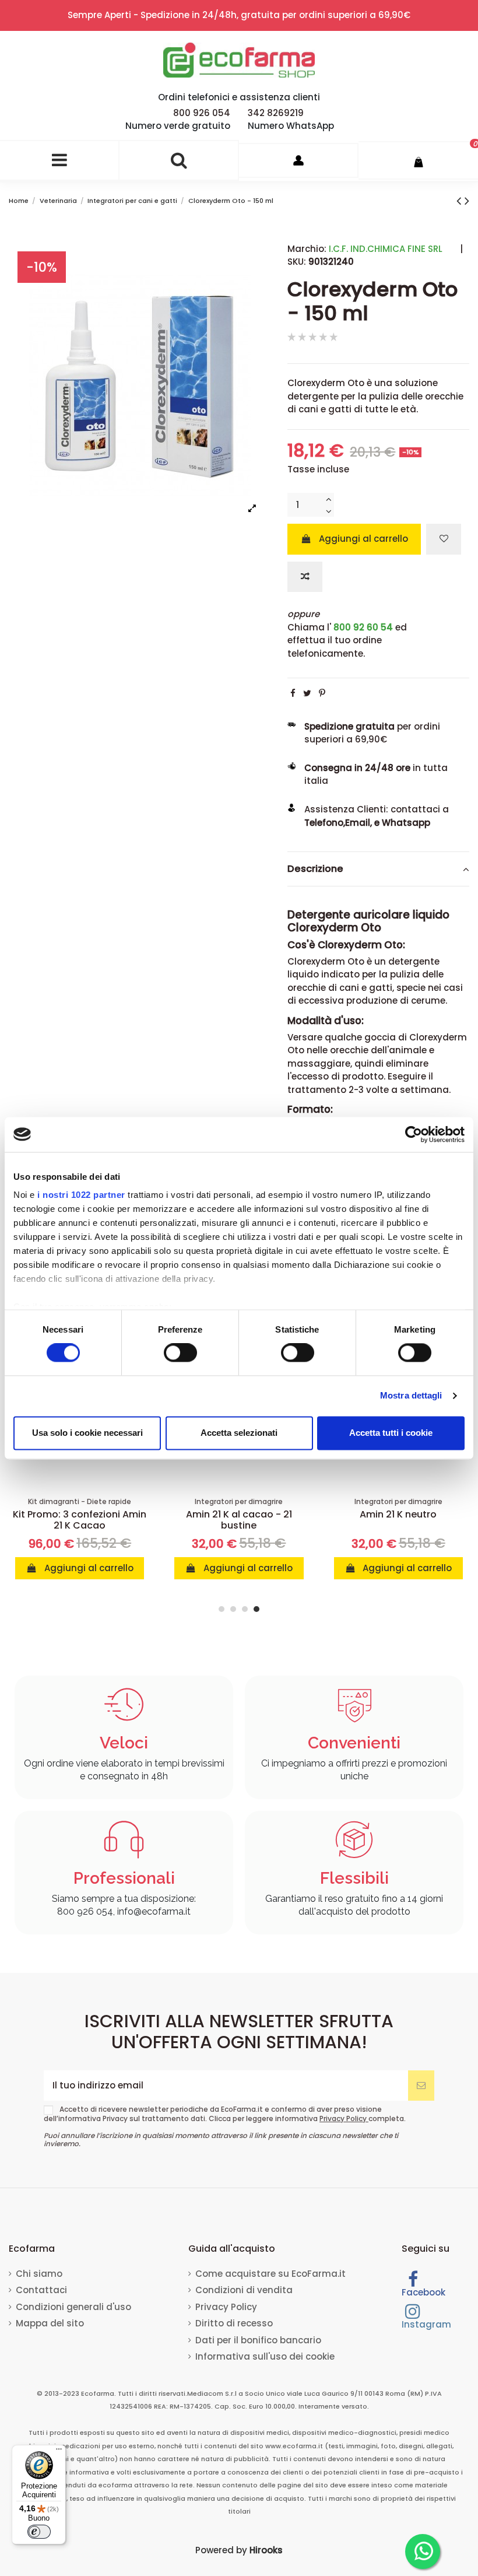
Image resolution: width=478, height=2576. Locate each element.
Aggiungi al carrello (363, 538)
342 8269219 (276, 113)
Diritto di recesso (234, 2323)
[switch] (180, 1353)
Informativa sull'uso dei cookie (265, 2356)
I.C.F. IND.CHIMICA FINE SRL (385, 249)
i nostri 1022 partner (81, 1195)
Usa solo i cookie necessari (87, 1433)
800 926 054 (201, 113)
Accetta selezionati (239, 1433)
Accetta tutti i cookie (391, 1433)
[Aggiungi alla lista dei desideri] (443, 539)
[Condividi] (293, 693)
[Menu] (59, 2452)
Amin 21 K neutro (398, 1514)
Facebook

> [WHAT YOU HAVE TO DO]: Copy out all lines from the material above that contain the string "cookie".

> [EXERCISE ANSWER]:
Informativa sull'uso dei cookie (265, 2356)
Usa solo i cookie necessari (87, 1433)
Accetta tutti i cookie (391, 1433)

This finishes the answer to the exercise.